### Data extracts
═══

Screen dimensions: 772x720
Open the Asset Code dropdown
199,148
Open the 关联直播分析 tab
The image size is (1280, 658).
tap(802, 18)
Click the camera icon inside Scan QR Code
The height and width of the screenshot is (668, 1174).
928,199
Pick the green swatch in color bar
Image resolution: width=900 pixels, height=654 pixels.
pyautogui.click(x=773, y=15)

═══

### To do
Please restate the material above exactly, line by line.

### Solution to this problem
Screen dimensions: 772x720
Open the Asset Code dropdown
199,148
Open the 关联直播分析 tab
The image size is (1280, 658).
tap(802, 18)
Click the camera icon inside Scan QR Code
The height and width of the screenshot is (668, 1174).
928,199
Pick the green swatch in color bar
Image resolution: width=900 pixels, height=654 pixels.
pyautogui.click(x=773, y=15)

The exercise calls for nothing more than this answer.